TEXT UNDER STUDY below:
Wednesday, June 27, 2007

Executive pay in Europe

Shareholder rights in respect of executive pay varies across Europe, according to a recent story in the Economist.

British law has required a non-binding vote on company remuneration reports since 2003. In France shareholders have a non-binding vote on attendance fees of members of the supervisory board. The Dutch and the Swedish governments went furthest by introducing binding shareholder votes on remuneration reports. But none of this is enough for Mr Minder. “We want shareholders to vote on three specific sums (pay for members of a firm's management board, supervisory board and advisory board),” he (Minder) says.

The problem of outsized pay for executives is less pervasive in Europe than in the US. In Germany especially, pay is still modest by standards elsewhere.

Mr Minder's pet target is Daniel Vasella, the boss of Novartis, a pharmaceuticals giant. Mr Minder claims that Mr Vasella is the highest-paid boss of a listed company in Europe. At the annual shareholders' meeting of Novartis in early March, Mr Minder pointed out that with an annual pay package of SFr44m ($35.6m), Mr Vasella is today paid 30 times more than when he was appointed in 1996. Novartis says Mr Vasella was paid SFr21m last year—Mr Minder puts a far higher value on share options and restricted shares—so that his salary increase has not been so great. But bosses of other big European firms are paid less. Jürgen Strube of BASF, a German chemicals giant, gets a base salary of €150,000; Wolfgang Mayrhuber of Lufthansa, Germany's national airline, receives €700,000 as base salary.
End of TEXT UNDER STUDY.
DATASET ENTRIES below:
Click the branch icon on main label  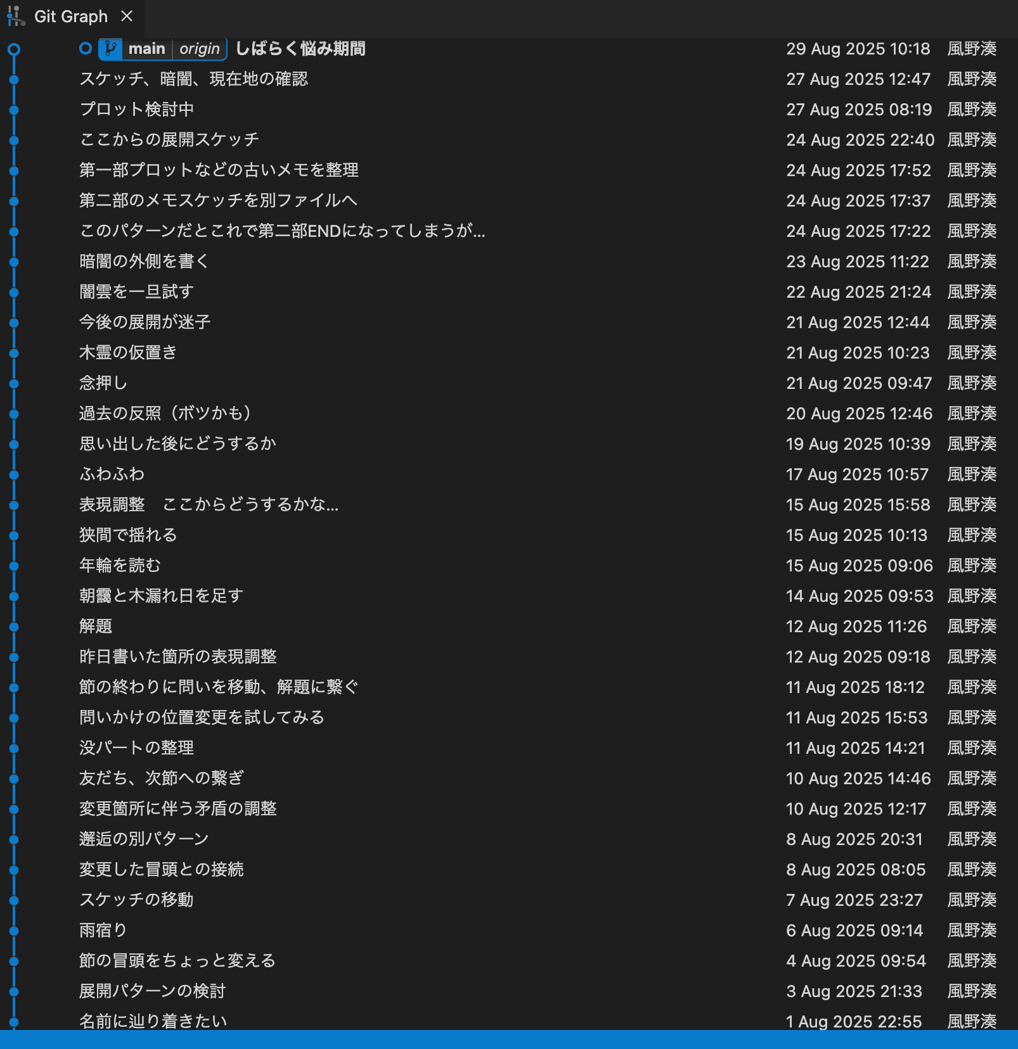point(110,49)
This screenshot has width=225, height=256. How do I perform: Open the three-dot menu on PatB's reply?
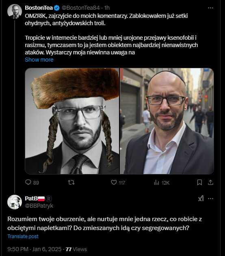(210, 198)
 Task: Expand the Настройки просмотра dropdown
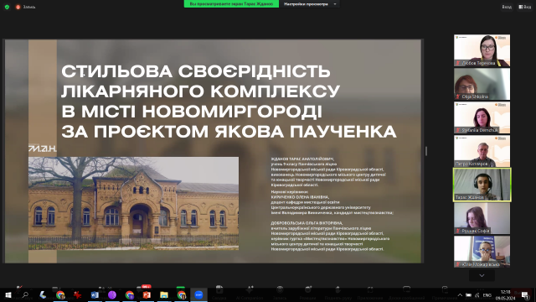click(x=310, y=4)
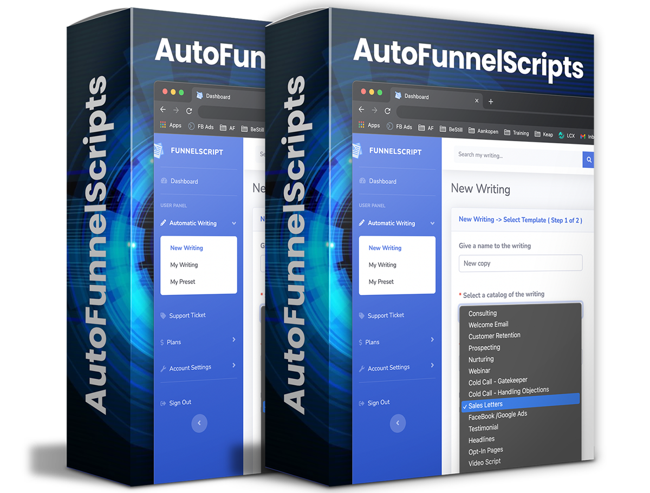Click the blue search magnifier button
Image resolution: width=650 pixels, height=493 pixels.
point(588,160)
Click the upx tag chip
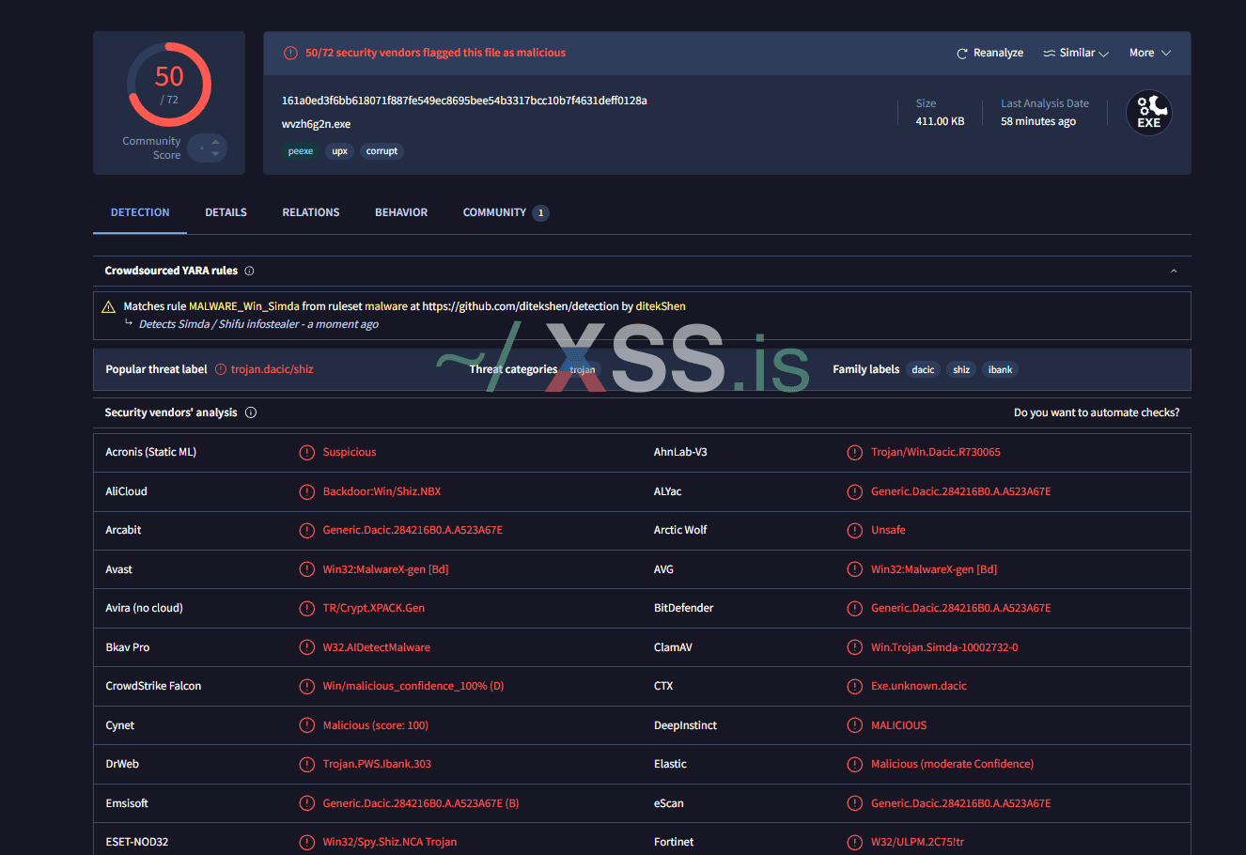This screenshot has height=855, width=1246. 339,151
End of DATASET ENTRIES.
Copy word for word the part of the post on executive pay in Europe that opens with "Wednesday, June 27, 2007" and closes with "by standards elsewhere.".

Wednesday, June 27, 2007

Executive pay in Europe

Shareholder rights in respect of executive pay varies across Europe, according to a recent story in the Economist.

British law has required a non-binding vote on company remuneration reports since 2003. In France shareholders have a non-binding vote on attendance fees of members of the supervisory board. The Dutch and the Swedish governments went furthest by introducing binding shareholder votes on remuneration reports. But none of this is enough for Mr Minder. “We want shareholders to vote on three specific sums (pay for members of a firm's management board, supervisory board and advisory board),” he (Minder) says.

The problem of outsized pay for executives is less pervasive in Europe than in the US. In Germany especially, pay is still modest by standards elsewhere.